━━━━━ Data for the task ━━━━━
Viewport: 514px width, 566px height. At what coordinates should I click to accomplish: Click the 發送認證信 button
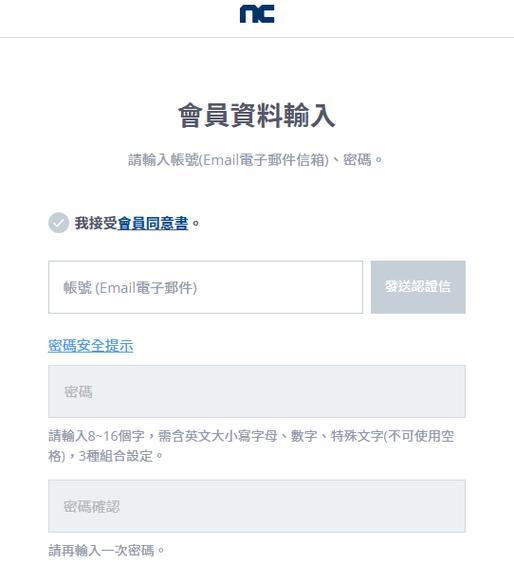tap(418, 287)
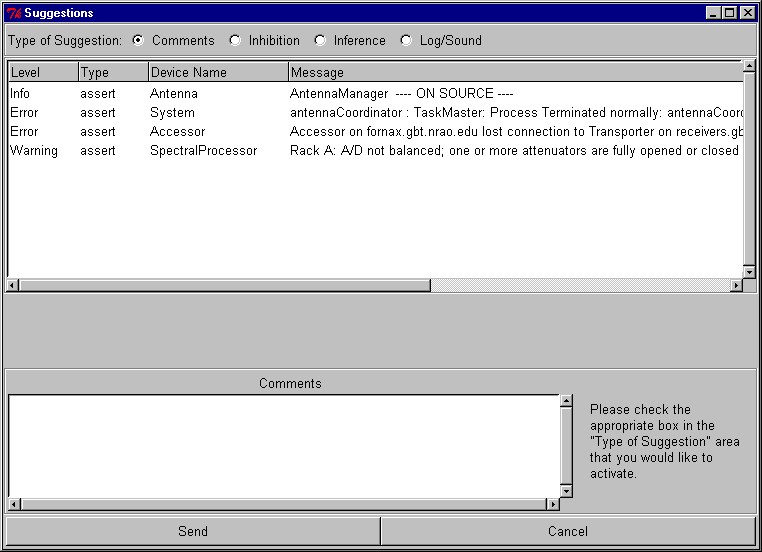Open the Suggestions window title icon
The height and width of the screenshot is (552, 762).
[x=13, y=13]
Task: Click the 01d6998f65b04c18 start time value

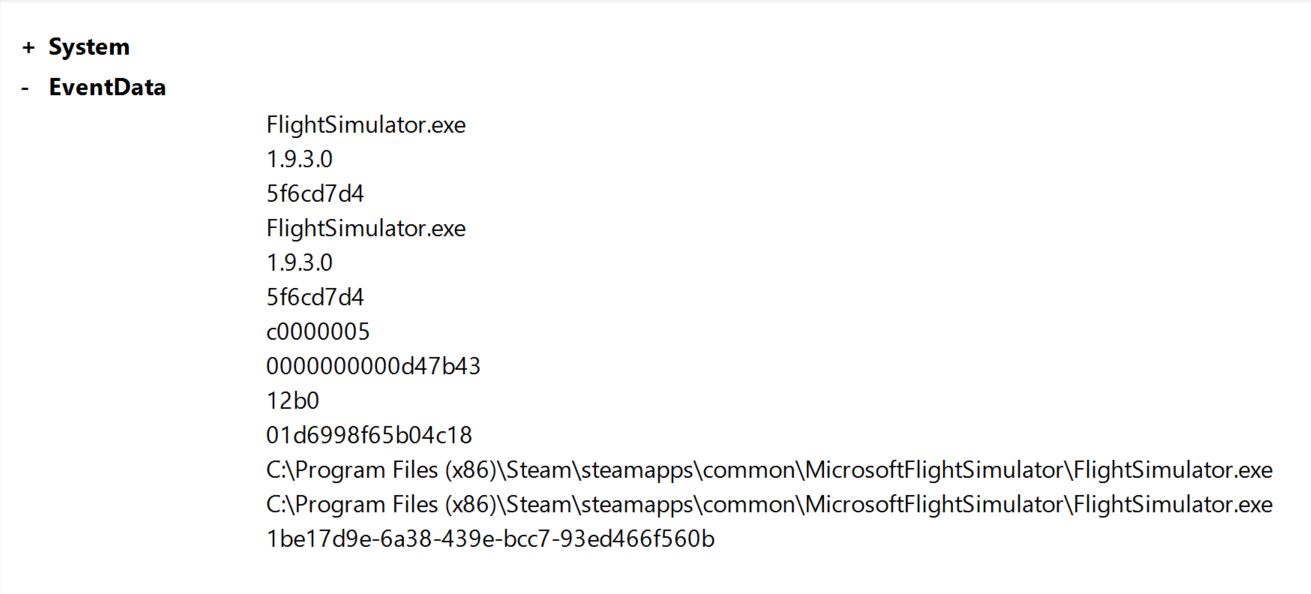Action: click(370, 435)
━━━━━
━━━━━ Data for the task ━━━━━
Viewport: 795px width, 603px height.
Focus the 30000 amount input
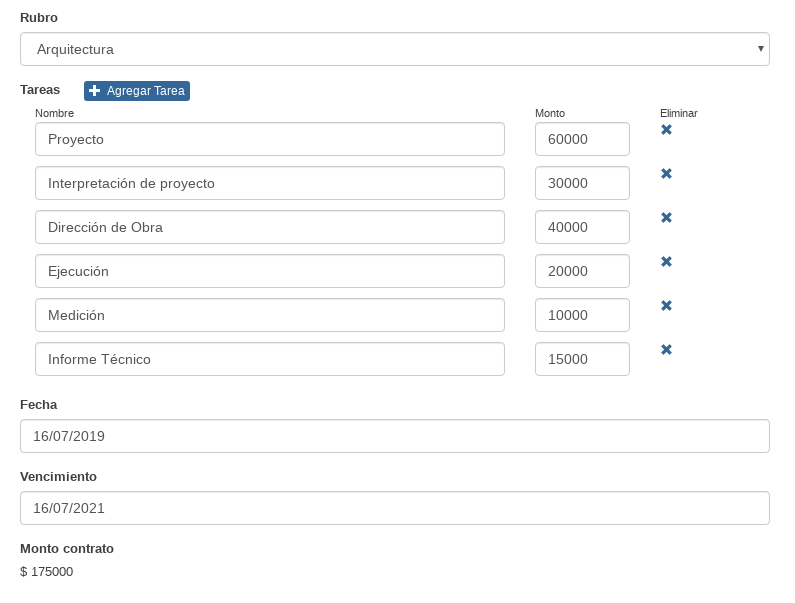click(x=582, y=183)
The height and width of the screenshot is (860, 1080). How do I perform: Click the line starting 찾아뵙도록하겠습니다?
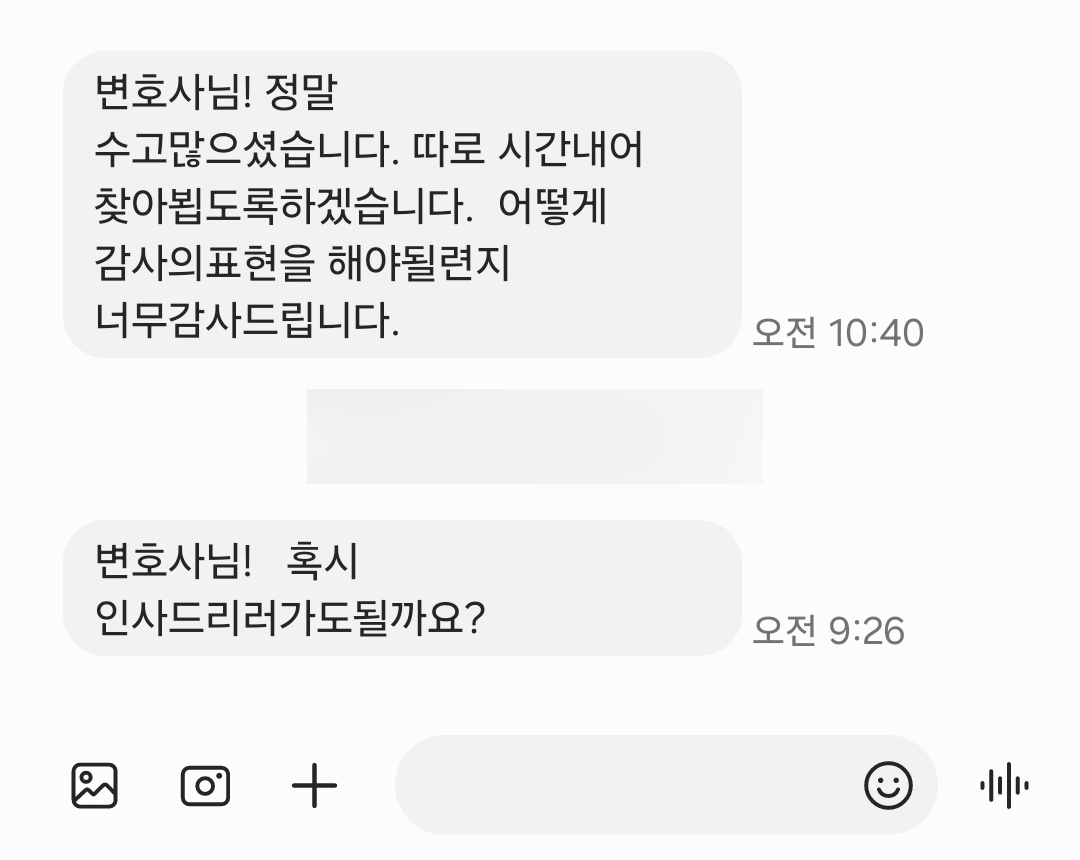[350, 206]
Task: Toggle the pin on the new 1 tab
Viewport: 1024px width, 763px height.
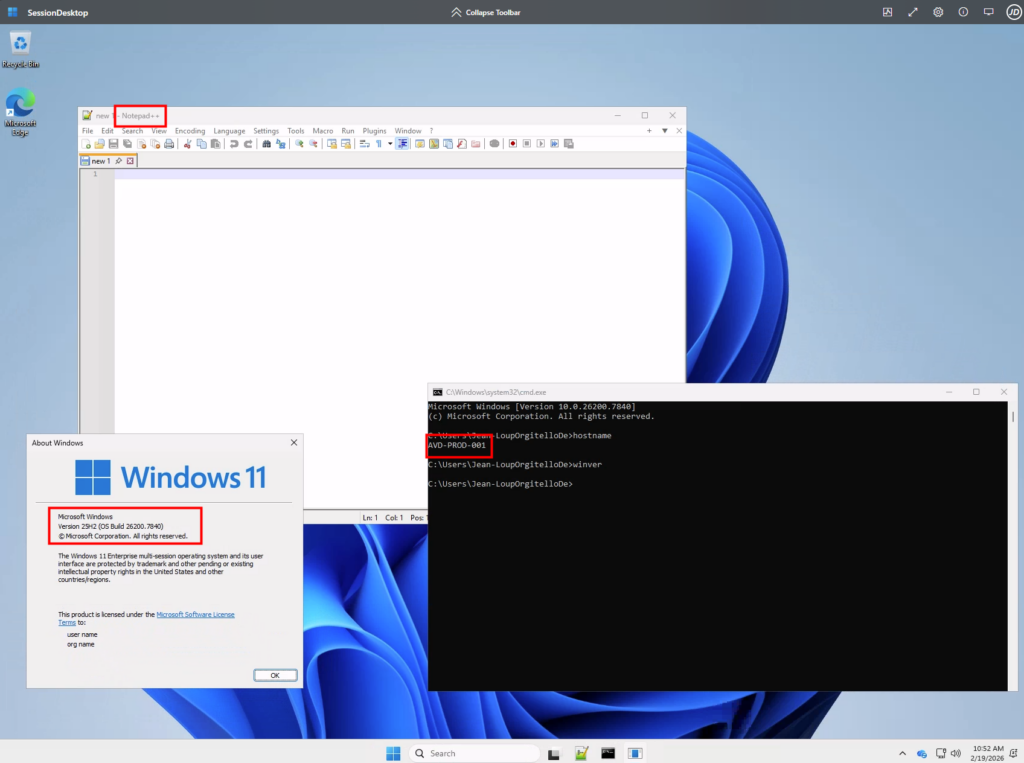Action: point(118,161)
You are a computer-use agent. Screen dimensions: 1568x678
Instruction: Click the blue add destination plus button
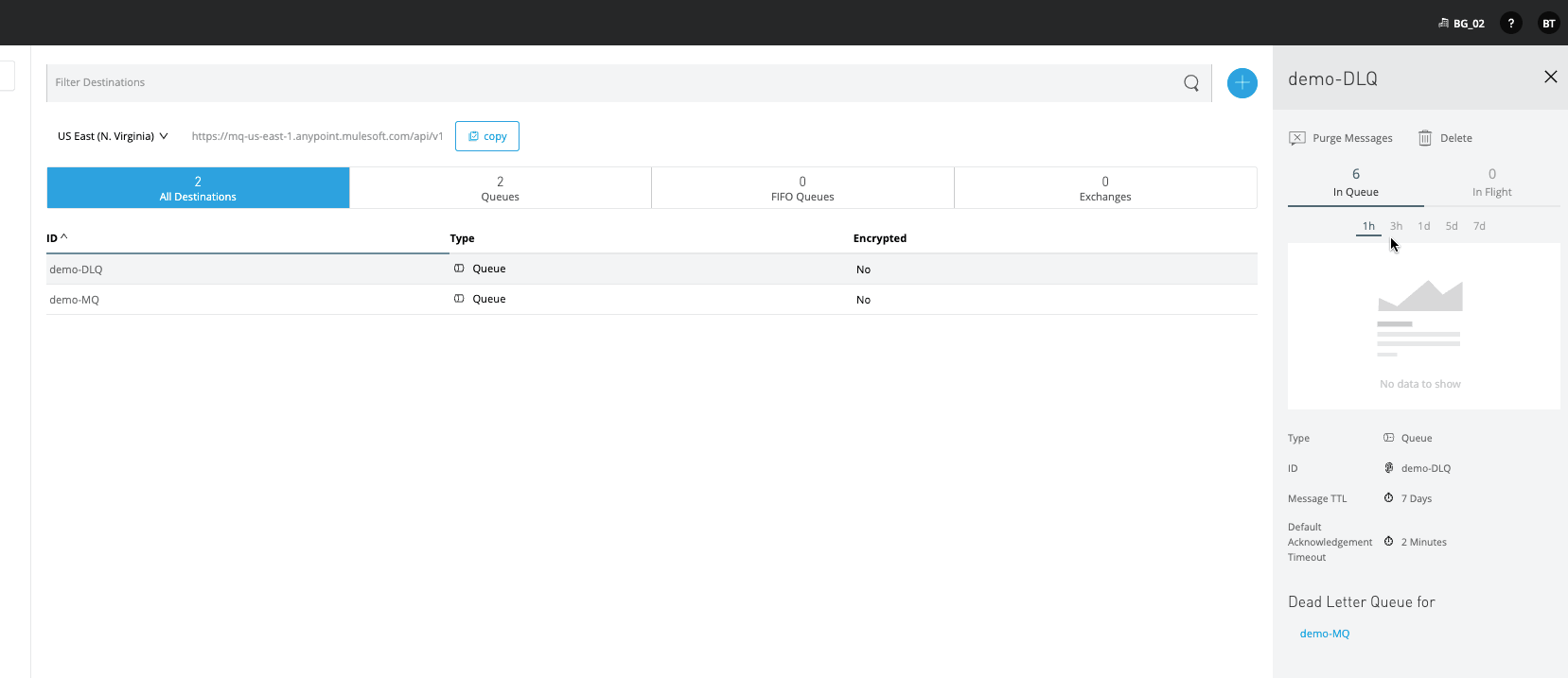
━━━━━
━━━━━ Data for the task ━━━━━
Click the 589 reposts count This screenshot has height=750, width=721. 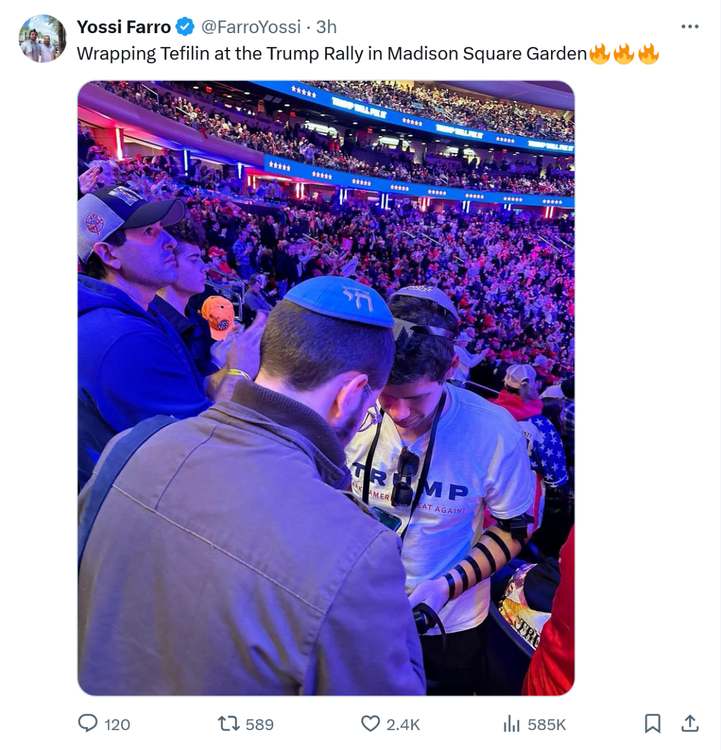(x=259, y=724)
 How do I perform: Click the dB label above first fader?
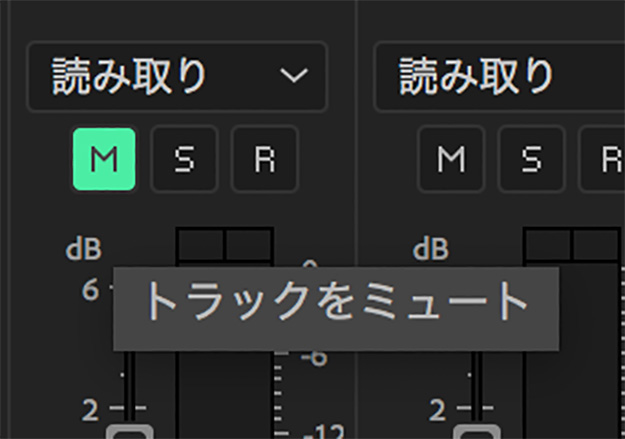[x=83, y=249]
━━━━━
* _Your assignment_: Find the line with "You are a computer-use" in the entries above. Retype it and each line after it, exactly, through the line with "Instruction: Click the", and stop there.

* _Response to the exercise_:
You are a computer-use agent. Screen dimensions: 1568x678
Instruction: Click the blue add destination plus button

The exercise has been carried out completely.